Plastic bag ban the right call in Issaquah | Reporter’s Notebook

Reporter Josh Suman opines on the plastic bag ban in Issaquah.

Before coming to the Reporter nearly two years ago, I held a number of jobs in a variety of industries.

Desperation helped me acquire my first post-college job, while a background in sports landed gigs as a day-camp coach and staff member at a Boys and Girls Club. Eventually, I found myself in the less-than-thrilling world of grocery.

If nothing else, it provided an opportunity to overanalyze one of the most mundane activities we undertake.

Elderly folks often wanted bags loaded lighter, while others seemed intent on finding out just how much it could hold before the handles gave way. Both of those were much preferred over the dreaded reusable bag.

No customers were more particular than those who brought reusable bags. From the placement of each item to its exact weight in relation to the rest of the haul, those with reusable bags seemed in-tune with grocery minutia on an unhealthy level.

Beginning this week in Issaquah, they will become the norm.

The city’s bag ban, which was passed in 2012 and is the first of its kind on the Eastside, went into effect Monday and means businesses 7,500 square feet and larger can cut off the second option customers are so used to hearing at checkout time.

The choices are now to bring reusable bags, or pay a five cent fee for recyclable plastic bags.

And in a community as connected to the surrounding habitat and invested in the environment as Issaquah, it only makes sense.

Bringing reusable bags to the store is not even a minor inconvenience for shoppers and gives patrons a chance to play an active role in an important shift in community mindset.

Of course, most larger grocery stores have provided plastic bag recycling bins for years. But the utility of a plastic grocery bag is lost when the recycling practice requires remembering and then handling the bags a second time.
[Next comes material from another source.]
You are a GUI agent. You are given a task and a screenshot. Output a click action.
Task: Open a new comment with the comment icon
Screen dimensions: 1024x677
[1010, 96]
Curbside recycling doesn’t include plastic bags, meaning more often than not, they end up in a bundle at the bottom of a garbage can, destined to find a home in a landfill.

Issaquah’s new ban obviously won’t eliminate plastic waste in the city, and will likely be seen as an inconvenience by many residents and others who work there.

But given the choice between toting a reusable bag to Safeway and Target or remaining stagnant while Seattle and other cities get on-board with a future that simply must require reducing plastic waste, the choice seems obvious.